▶ Direction: Rewrite the records as a two-column CSV with the columns "input" and "output", one row per record, beginning at the line that contains "Switch to the" and stopping after the line that contains "(x=17, y=570)". Put each record's text and its answer in separate quoted fields, and replace any line breaks with spaces.

▶ Supplied records:
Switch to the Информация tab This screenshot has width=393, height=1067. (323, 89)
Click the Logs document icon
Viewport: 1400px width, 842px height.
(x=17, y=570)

--

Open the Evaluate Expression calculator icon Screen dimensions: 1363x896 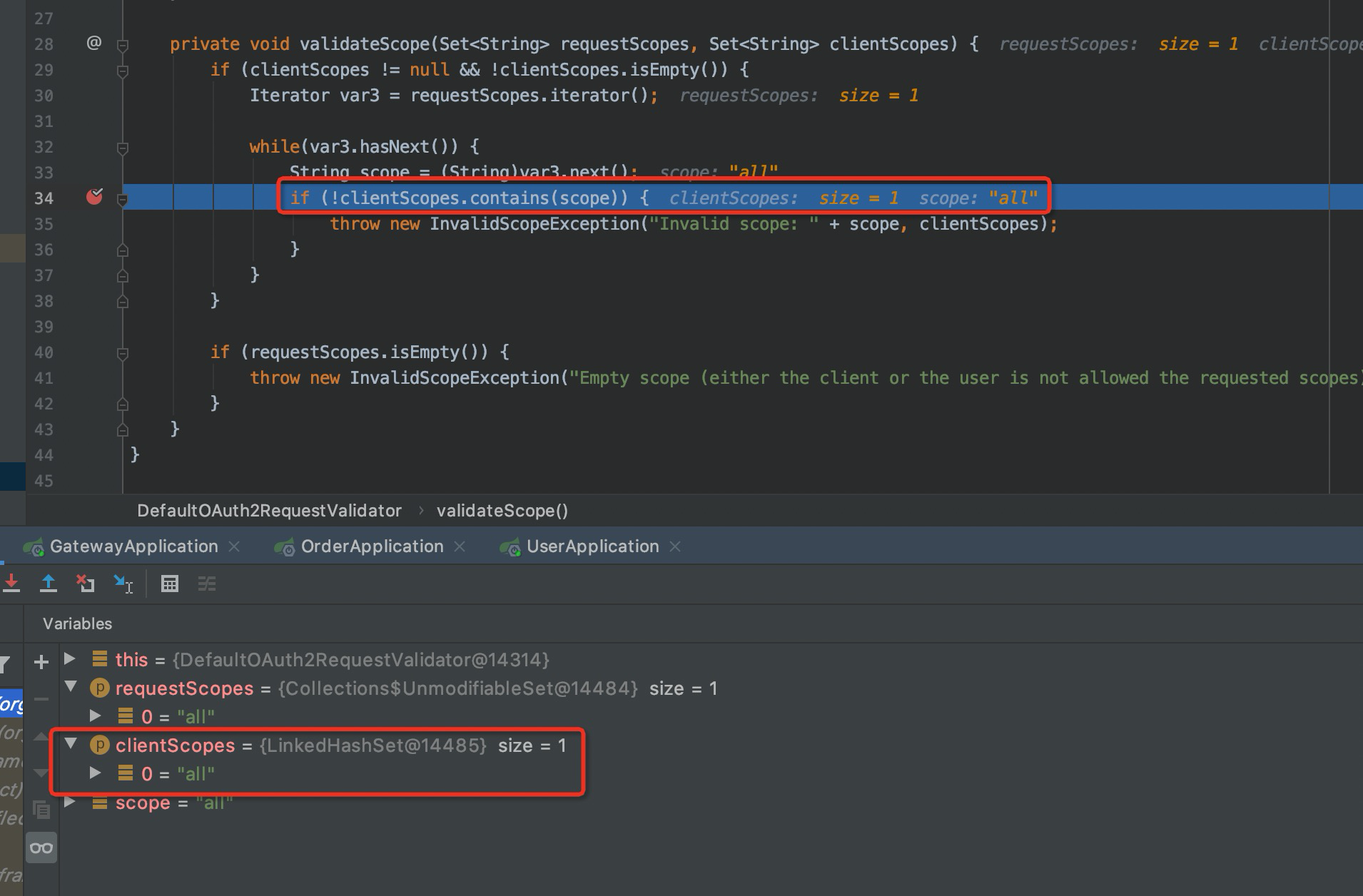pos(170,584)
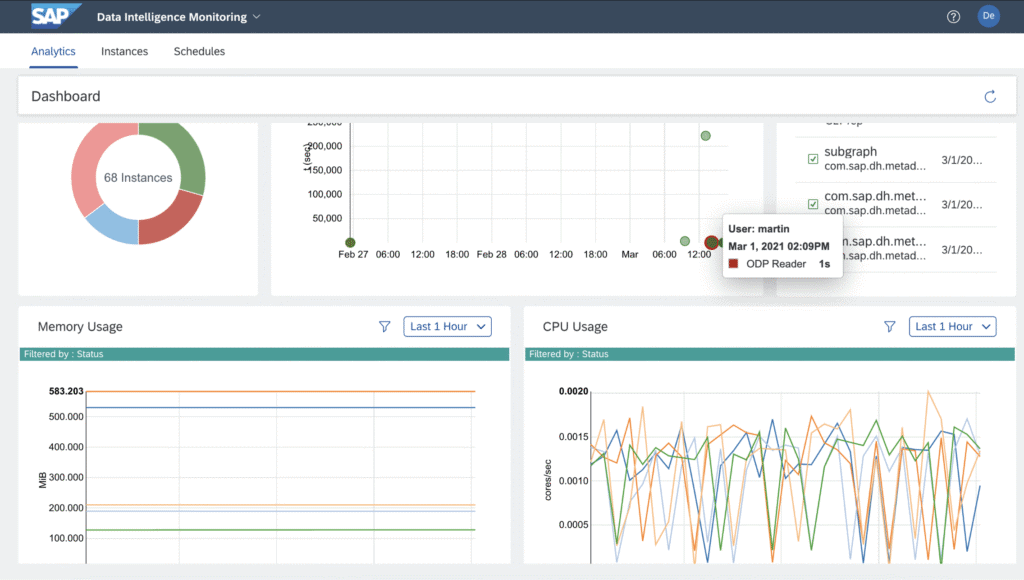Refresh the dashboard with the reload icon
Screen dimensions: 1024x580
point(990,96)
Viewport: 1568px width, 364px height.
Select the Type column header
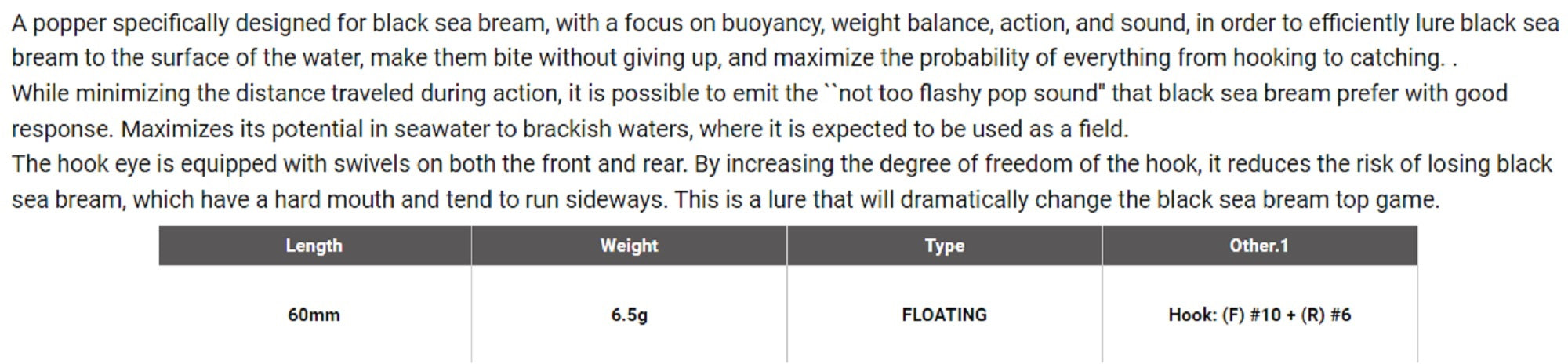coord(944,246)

...

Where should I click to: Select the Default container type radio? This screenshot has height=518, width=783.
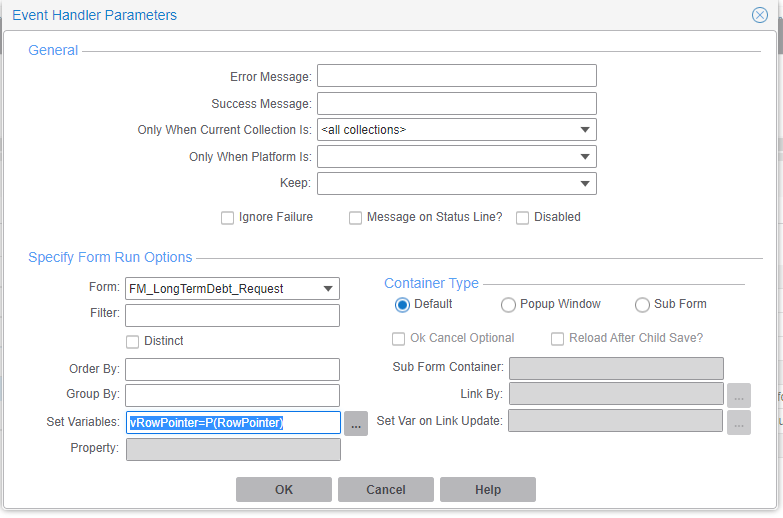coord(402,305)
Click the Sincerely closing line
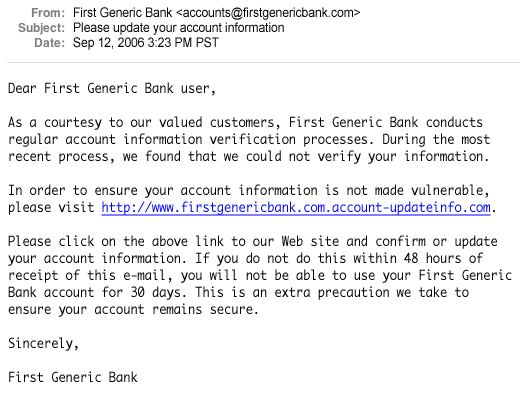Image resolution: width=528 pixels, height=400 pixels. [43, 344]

▶ Solution to this problem:
input,output
"Switch to the Информация tab This screenshot has width=393, height=1067.","(323, 89)"
"Click the Logs document icon Viewport: 1400px width, 842px height.","(x=17, y=570)"